- Collected data entries:
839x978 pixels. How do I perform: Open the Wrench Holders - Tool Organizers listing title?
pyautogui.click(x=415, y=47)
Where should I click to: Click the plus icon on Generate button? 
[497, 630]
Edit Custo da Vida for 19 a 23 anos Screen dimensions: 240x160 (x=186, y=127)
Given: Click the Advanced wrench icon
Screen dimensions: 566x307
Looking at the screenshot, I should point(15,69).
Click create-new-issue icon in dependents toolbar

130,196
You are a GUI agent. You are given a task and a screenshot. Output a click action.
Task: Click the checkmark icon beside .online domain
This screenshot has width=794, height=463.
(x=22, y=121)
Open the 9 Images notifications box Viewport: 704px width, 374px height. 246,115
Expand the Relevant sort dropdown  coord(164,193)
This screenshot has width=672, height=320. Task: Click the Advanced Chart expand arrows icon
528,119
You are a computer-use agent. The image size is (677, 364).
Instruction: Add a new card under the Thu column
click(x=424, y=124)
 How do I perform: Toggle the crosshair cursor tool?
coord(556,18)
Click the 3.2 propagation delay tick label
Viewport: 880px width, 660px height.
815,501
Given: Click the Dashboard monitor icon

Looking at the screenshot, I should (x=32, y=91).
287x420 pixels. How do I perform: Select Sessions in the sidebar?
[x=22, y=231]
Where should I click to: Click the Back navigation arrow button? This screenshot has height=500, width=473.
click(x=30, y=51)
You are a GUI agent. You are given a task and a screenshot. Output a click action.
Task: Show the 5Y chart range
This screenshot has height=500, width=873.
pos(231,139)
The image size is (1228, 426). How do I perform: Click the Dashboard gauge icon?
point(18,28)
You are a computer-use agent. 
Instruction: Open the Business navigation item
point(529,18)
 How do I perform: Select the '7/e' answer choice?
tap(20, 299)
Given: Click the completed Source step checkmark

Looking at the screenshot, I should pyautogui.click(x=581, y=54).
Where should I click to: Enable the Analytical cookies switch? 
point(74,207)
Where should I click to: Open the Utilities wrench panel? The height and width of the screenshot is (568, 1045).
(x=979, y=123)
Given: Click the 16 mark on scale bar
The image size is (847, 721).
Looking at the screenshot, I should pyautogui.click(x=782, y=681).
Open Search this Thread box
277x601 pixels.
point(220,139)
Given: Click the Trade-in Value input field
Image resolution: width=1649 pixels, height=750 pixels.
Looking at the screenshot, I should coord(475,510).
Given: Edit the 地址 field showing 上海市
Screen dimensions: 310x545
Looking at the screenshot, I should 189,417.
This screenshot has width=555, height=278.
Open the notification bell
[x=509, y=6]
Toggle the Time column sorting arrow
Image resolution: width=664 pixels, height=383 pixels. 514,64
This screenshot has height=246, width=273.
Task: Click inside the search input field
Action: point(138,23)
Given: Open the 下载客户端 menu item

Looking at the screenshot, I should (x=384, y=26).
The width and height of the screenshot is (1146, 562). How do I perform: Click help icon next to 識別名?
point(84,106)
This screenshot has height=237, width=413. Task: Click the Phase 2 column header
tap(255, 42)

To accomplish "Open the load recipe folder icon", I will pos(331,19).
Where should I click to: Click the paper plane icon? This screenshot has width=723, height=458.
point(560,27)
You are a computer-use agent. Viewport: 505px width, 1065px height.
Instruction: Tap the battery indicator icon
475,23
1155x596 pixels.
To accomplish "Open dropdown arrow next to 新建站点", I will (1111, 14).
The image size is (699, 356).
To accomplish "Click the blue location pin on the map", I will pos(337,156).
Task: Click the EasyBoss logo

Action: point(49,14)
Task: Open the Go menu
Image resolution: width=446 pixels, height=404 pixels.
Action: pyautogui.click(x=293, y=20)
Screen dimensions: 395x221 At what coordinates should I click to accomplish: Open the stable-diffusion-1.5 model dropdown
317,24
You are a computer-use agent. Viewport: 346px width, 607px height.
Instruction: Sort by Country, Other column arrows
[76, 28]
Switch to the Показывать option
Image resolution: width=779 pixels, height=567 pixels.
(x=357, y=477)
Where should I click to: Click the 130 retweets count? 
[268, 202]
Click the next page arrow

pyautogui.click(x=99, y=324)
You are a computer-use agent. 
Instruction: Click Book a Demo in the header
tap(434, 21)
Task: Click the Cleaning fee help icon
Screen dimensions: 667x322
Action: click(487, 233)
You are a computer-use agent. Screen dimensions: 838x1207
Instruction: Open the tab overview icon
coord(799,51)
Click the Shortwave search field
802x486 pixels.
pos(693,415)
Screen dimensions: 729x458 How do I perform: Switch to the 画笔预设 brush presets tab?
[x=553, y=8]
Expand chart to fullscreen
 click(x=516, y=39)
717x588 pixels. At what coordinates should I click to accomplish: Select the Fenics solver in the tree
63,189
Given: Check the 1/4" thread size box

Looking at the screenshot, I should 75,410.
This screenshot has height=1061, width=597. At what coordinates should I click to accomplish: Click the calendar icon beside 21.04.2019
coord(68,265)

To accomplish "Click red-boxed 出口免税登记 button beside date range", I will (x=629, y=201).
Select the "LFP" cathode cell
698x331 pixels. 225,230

- Task item:
Out of the data above, return each line where the word "computer" can be found.

- Finished exercise:
You are a computer-use agent. The image size is (677, 364).
You are a computer-use agent. 
You are a computer-use agent. Viewport: 505px width, 1065px height.
You are a computer-use agent. Viewport: 346px width, 607px height.
You are a computer-use agent. 
You are a computer-use agent. Screen dimensions: 838x1207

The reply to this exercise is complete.